何か土を掘れるものを持ってこなくちゃね。どこに埋めてあげようか。湯川のそばにする?
……あれ、喜代美。それは何?」
猫の死骸の腹の下に、もうひとつ小さな風呂敷包みが見える。
微かに動いたように見えたのは、気のせいだろうか?
「……それは、子猫の亡骸です。

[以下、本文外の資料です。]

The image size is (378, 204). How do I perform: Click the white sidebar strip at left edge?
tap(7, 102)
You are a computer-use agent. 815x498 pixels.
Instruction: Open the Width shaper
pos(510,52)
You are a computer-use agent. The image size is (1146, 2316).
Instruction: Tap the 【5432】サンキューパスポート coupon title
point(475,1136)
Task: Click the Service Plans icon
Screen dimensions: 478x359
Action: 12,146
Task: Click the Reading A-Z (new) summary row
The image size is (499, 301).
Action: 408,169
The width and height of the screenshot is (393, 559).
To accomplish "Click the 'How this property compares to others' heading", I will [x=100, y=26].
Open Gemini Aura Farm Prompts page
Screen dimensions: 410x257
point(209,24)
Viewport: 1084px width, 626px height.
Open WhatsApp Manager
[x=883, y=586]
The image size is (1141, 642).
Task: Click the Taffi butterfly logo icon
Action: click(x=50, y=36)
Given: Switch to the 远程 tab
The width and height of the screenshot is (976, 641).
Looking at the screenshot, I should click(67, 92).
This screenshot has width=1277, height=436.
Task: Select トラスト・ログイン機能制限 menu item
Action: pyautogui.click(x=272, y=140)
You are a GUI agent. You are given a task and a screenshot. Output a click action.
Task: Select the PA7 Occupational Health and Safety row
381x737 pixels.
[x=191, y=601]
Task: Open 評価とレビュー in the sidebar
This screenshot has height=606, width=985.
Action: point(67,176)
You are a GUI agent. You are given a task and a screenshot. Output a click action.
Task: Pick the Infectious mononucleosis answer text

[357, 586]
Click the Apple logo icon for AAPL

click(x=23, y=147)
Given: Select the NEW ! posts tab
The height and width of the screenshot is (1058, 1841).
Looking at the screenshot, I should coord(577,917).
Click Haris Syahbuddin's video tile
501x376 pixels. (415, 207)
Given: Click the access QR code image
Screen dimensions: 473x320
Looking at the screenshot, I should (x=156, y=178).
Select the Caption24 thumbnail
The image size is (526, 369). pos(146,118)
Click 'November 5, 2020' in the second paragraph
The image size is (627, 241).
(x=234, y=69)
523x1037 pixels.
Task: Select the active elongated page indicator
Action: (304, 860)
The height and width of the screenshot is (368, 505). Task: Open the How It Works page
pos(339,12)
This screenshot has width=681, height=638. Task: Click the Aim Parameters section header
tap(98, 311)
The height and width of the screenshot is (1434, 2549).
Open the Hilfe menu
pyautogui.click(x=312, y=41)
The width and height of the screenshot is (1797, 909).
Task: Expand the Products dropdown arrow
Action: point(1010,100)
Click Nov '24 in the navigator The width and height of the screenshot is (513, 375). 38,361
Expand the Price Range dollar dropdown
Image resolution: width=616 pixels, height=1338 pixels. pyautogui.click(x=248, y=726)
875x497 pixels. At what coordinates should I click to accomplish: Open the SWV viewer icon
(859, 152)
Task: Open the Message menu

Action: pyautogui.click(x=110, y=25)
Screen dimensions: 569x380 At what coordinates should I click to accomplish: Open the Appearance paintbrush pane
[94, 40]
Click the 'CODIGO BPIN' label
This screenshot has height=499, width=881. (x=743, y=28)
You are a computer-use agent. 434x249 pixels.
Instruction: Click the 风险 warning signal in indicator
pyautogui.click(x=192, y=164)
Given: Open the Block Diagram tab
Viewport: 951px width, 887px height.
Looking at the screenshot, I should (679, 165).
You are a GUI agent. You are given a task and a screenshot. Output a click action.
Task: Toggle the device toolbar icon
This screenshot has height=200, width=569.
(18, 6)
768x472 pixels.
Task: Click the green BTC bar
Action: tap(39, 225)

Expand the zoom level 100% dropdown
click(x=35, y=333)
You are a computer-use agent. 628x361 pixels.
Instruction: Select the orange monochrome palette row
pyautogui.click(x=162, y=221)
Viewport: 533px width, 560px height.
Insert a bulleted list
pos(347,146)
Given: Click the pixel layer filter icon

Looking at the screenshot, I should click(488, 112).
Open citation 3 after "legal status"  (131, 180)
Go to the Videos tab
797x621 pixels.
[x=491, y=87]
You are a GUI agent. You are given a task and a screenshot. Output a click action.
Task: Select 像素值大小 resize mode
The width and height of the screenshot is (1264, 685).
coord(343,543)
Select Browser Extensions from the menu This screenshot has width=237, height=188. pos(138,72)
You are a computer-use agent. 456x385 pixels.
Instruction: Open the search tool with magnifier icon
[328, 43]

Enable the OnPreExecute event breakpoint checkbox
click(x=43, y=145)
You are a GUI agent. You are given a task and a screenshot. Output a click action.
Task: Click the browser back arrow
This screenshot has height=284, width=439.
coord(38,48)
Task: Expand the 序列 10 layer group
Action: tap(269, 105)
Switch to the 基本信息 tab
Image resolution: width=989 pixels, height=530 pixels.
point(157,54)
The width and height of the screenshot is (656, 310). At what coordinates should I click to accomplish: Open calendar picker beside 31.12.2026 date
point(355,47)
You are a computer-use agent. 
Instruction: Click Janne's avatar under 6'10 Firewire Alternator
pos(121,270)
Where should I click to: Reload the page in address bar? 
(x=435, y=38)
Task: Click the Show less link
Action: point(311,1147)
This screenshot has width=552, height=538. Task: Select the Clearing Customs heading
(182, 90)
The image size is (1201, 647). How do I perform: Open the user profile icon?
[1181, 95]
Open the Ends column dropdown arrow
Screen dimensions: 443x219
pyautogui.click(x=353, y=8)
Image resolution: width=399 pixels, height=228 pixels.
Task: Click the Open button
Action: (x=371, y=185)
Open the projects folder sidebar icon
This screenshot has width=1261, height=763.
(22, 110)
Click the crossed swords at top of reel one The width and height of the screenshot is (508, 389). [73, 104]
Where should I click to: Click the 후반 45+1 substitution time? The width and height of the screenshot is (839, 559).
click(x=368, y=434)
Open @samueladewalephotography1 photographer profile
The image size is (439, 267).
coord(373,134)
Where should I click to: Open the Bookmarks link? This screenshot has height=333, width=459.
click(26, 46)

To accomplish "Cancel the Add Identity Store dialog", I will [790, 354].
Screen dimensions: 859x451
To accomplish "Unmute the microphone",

この猫は母猫だったのですよ」
「母猫……」
「子が産まれたことを知って、母猫に時どき弁当の残りを与えていたのですが……。
乳を与えてくれるはずの母親が死んでしまい、子も腹を空かせて飢え死にしたのでしょう。
私が気づいた時には……すべて遅すぎました。
せめて一緒に埋めてやろうと思いまして」
「き……喜代美!」
うなだれて話す喜代美の言葉を遮り、その肩をぐいぐい揺する。
私の視線は小さな風呂敷包みに釘づけだった。
微かな動きを、私は見逃さなかった。
「……ほら!また!やっぱりあの包み動いてる!
喜代美!まだ生きてるよ!子猫生きてる!!」
「えっ……!?」
喜代美は驚くと、あわてて風呂敷包みを開ける。
横たわる数匹の黒い子猫達の死骸の中で、たった一匹だけ、弱々しくだけれどたしかにその小さな身体を動かしていた。
「……生きてる……!!」
喜代美が子猫をすくいあげる。
その表情が喜びで見る間に輝いた。
「かして?」
私は帯に挟んだ手拭いを引っ張り出すと、それを広げて子猫を乗せてもらう。
両の手のひらにすっぽりおさまるほどの、小さなこげ茶色の子猫だった。
よく見ると、黒い虎縞模様だ。
少し力を入れて手拭いで身体をこするように刺激を与えると、それに応えるように子猫は力強く「ニャアア」と鳴いた。
小さな小さな、それでもたくましい命の声だった。
※湯川……会津布引山を水源とし、湯本村を通過し城下の南から西側を囲むように迂回し、最終的には猪苗代湖を水源とする日橋川に合流する。湯本村の温泉がこの川に流入するためこの名がついた。